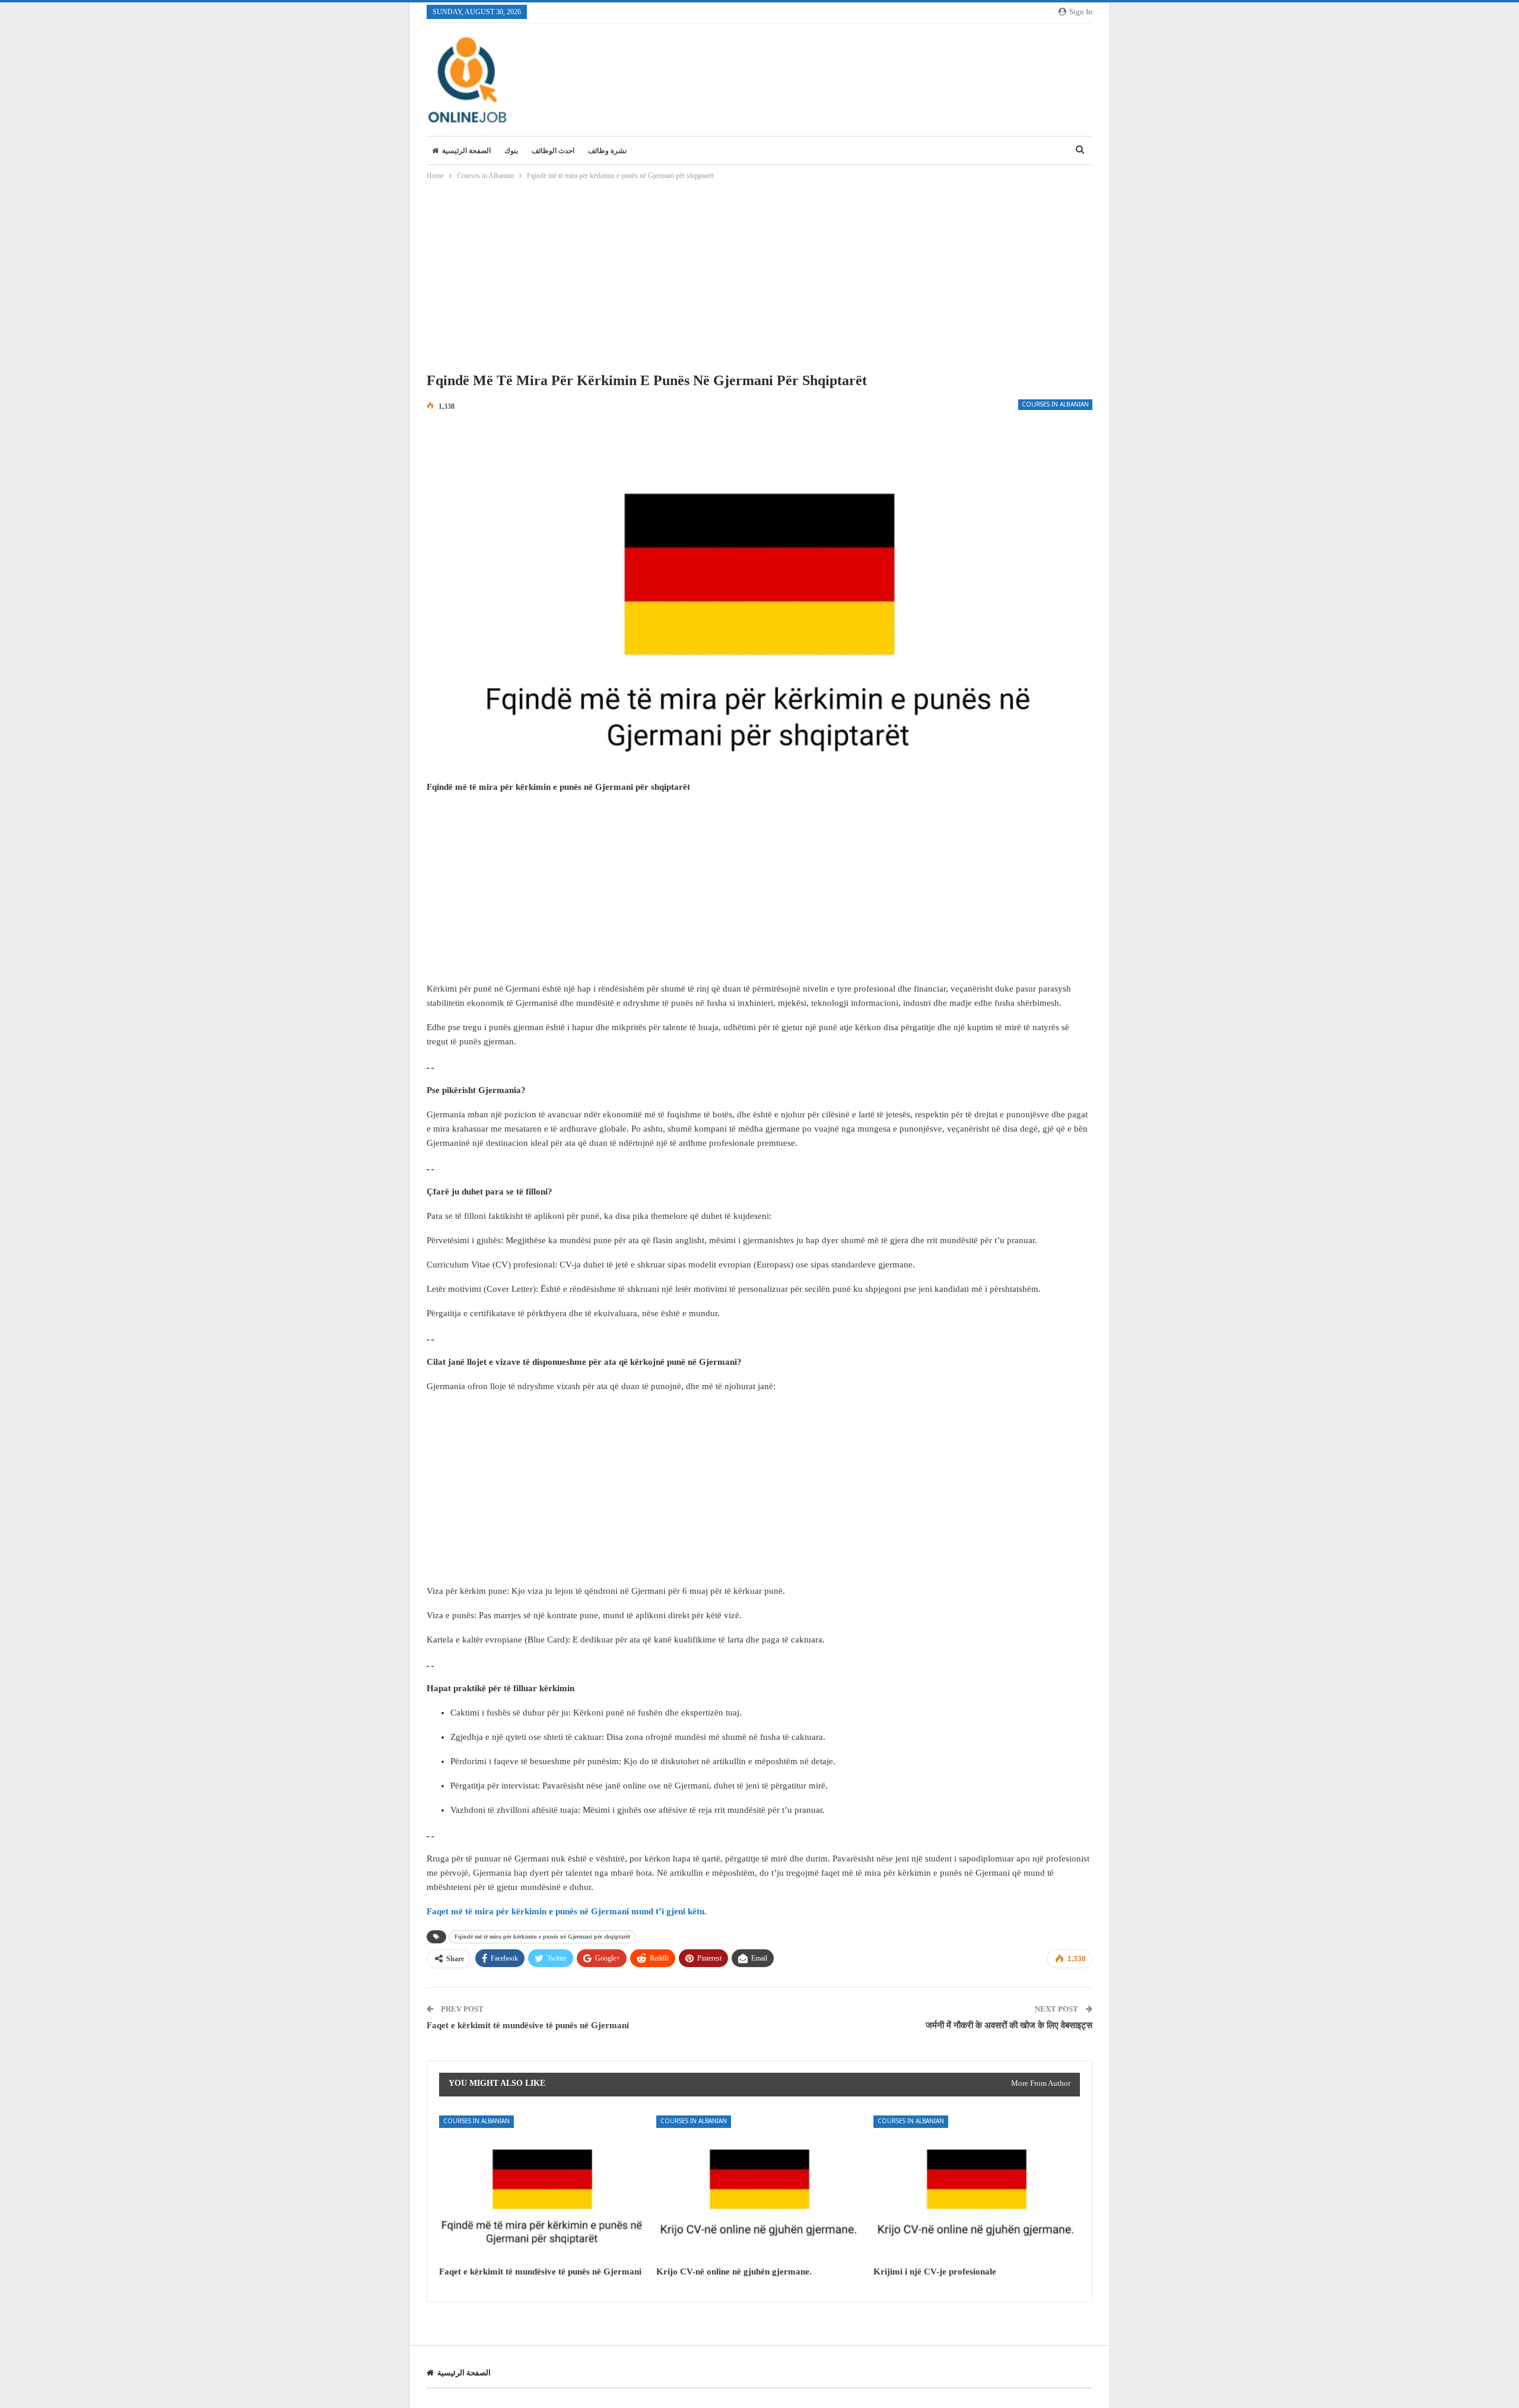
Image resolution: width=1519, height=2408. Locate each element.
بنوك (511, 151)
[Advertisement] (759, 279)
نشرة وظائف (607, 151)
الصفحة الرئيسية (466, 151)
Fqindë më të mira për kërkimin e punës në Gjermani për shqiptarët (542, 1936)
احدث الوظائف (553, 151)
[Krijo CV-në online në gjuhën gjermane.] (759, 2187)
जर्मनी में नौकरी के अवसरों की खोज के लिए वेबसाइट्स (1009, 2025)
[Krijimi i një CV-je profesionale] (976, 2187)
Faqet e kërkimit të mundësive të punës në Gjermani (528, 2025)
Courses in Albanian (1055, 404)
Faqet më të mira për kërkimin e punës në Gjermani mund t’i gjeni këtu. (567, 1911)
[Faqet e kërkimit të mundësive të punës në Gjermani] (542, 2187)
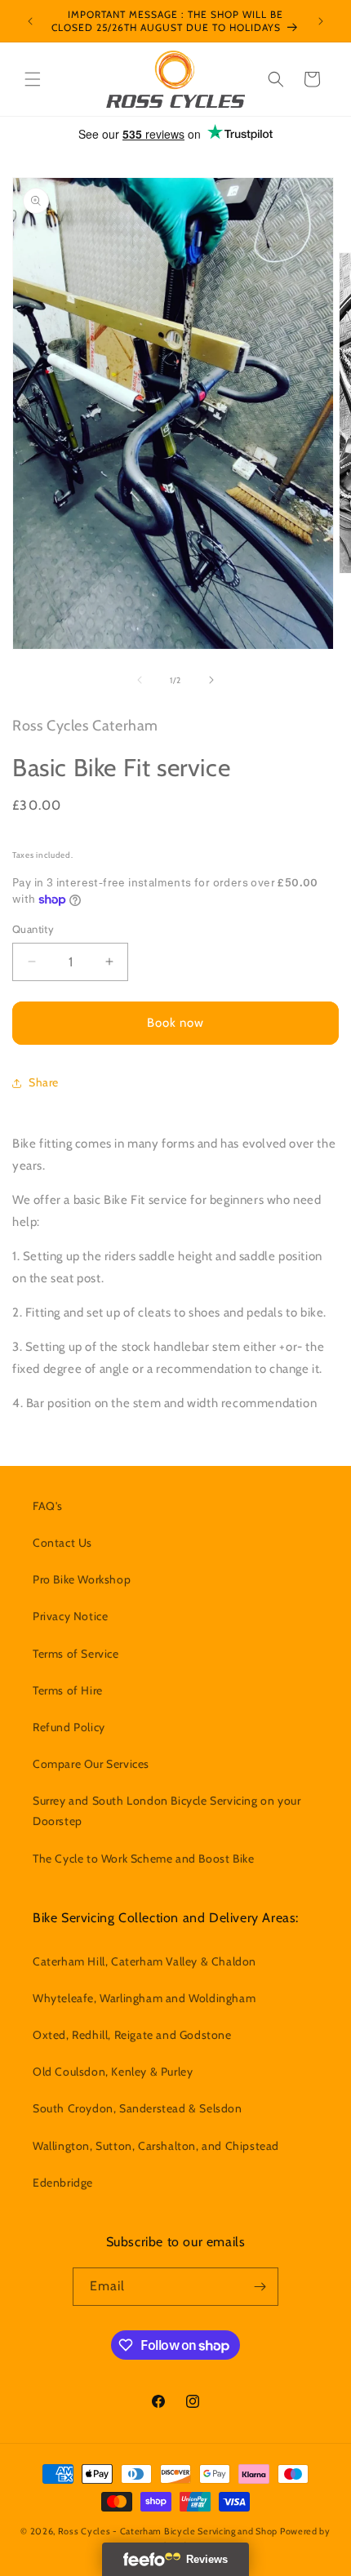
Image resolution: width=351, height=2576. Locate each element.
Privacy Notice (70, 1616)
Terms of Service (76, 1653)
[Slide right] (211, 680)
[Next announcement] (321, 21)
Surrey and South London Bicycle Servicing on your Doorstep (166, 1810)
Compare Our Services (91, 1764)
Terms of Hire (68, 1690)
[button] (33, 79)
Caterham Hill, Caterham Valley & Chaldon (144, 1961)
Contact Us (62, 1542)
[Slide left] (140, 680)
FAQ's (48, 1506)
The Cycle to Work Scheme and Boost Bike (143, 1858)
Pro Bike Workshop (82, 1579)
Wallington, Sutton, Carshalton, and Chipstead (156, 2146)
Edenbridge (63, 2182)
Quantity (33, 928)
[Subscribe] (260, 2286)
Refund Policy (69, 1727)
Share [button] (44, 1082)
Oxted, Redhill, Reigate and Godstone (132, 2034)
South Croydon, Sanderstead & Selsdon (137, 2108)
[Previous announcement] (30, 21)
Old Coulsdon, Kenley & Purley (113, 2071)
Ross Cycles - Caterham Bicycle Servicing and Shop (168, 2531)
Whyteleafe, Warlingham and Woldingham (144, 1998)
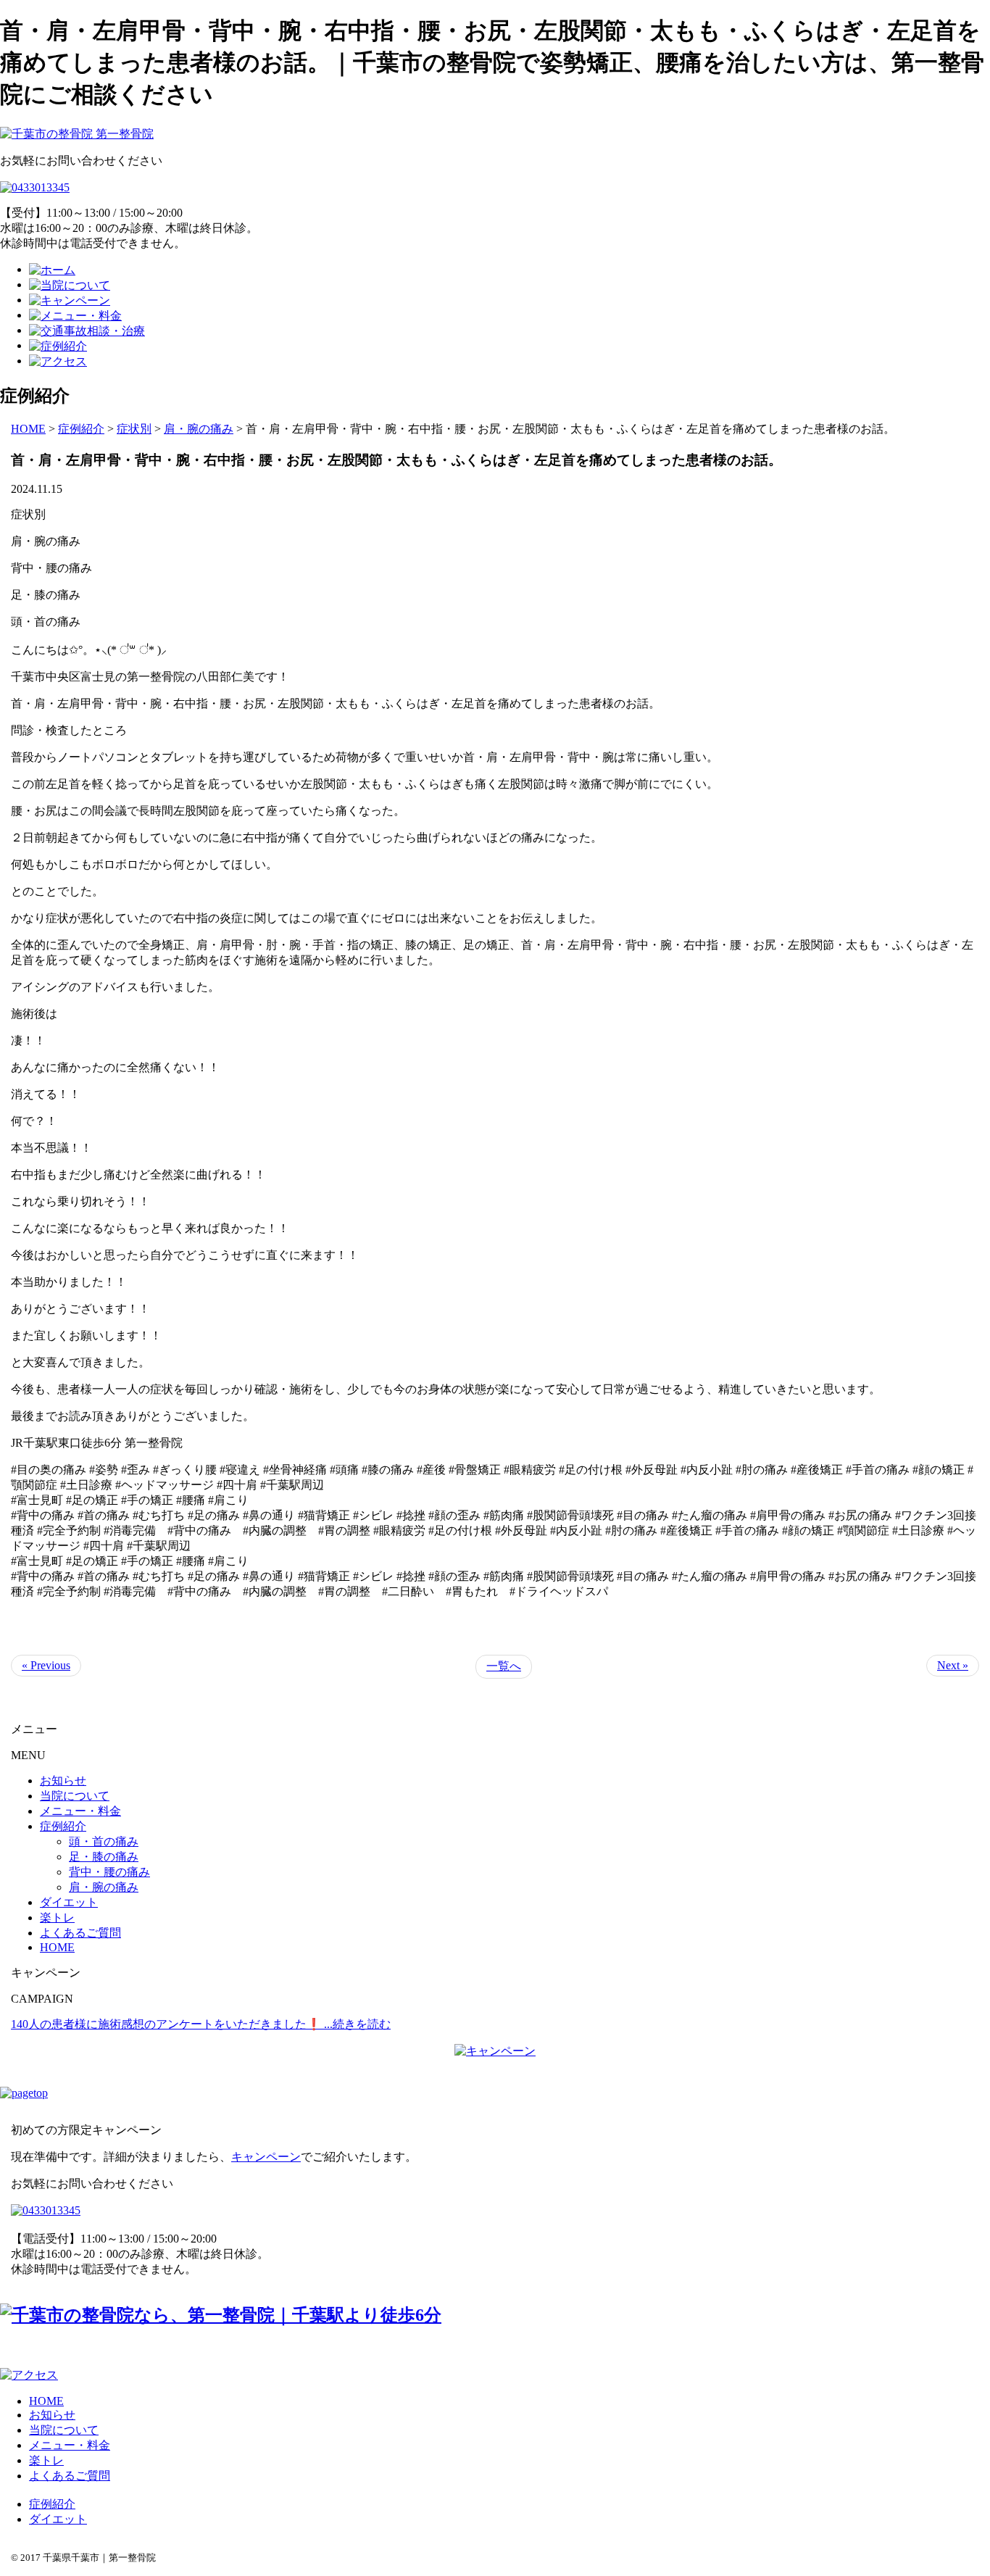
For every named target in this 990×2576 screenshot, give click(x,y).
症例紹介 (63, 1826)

# Your task
Print every line above exactly. Leave the pictures out.

# Result
Image resolution: width=1519, height=2408. Locate each element.
بنوك (511, 151)
[Advertisement] (759, 279)
نشرة وظائف (607, 151)
الصفحة الرئيسية (466, 151)
Fqindë më të mira për kërkimin e punës në Gjermani për shqiptarët (542, 1936)
احدث الوظائف (553, 151)
[Krijo CV-në online në gjuhën gjermane.] (759, 2187)
जर्मनी में नौकरी के अवसरों की खोज के लिए वेबसाइट्स (1009, 2025)
[Krijimi i një CV-je profesionale] (976, 2187)
Faqet e kërkimit të mundësive të punës në Gjermani (528, 2025)
Courses in Albanian (1055, 404)
Faqet më të mira për kërkimin e punës në Gjermani mund t’i gjeni këtu. (567, 1911)
[Faqet e kërkimit të mundësive të punës në Gjermani] (542, 2187)
Image resolution: width=351, height=2576. Locate each element.
Privacy Notice (70, 1616)
Terms of Service (76, 1653)
[Slide right] (211, 680)
[Next announcement] (321, 21)
Surrey and South London Bicycle Servicing on your Doorstep (166, 1810)
Compare Our Services (91, 1764)
Terms of Hire (68, 1690)
[button] (33, 79)
Caterham Hill, Caterham Valley & Chaldon (144, 1961)
Contact Us (62, 1542)
[Slide left] (140, 680)
FAQ's (48, 1506)
The Cycle to Work Scheme and Boost Bike (143, 1858)
Pro Bike Workshop (82, 1579)
Wallington, Sutton, Carshalton, and Chipstead (156, 2146)
Edenbridge (63, 2182)
Quantity (33, 928)
[Subscribe] (260, 2286)
Refund Policy (69, 1727)
Share [button] (44, 1082)
Oxted, Redhill, Reigate and Godstone (132, 2034)
South Croydon, Sanderstead & Selsdon (137, 2108)
[Previous announcement] (30, 21)
Old Coulsdon, Kenley & Purley (113, 2071)
Ross Cycles - Caterham Bicycle Servicing and Shop (168, 2531)
Whyteleafe, Warlingham and Woldingham (144, 1998)
For every named target in this 990×2576 screenshot, give click(x,y).
症例紹介 (63, 1826)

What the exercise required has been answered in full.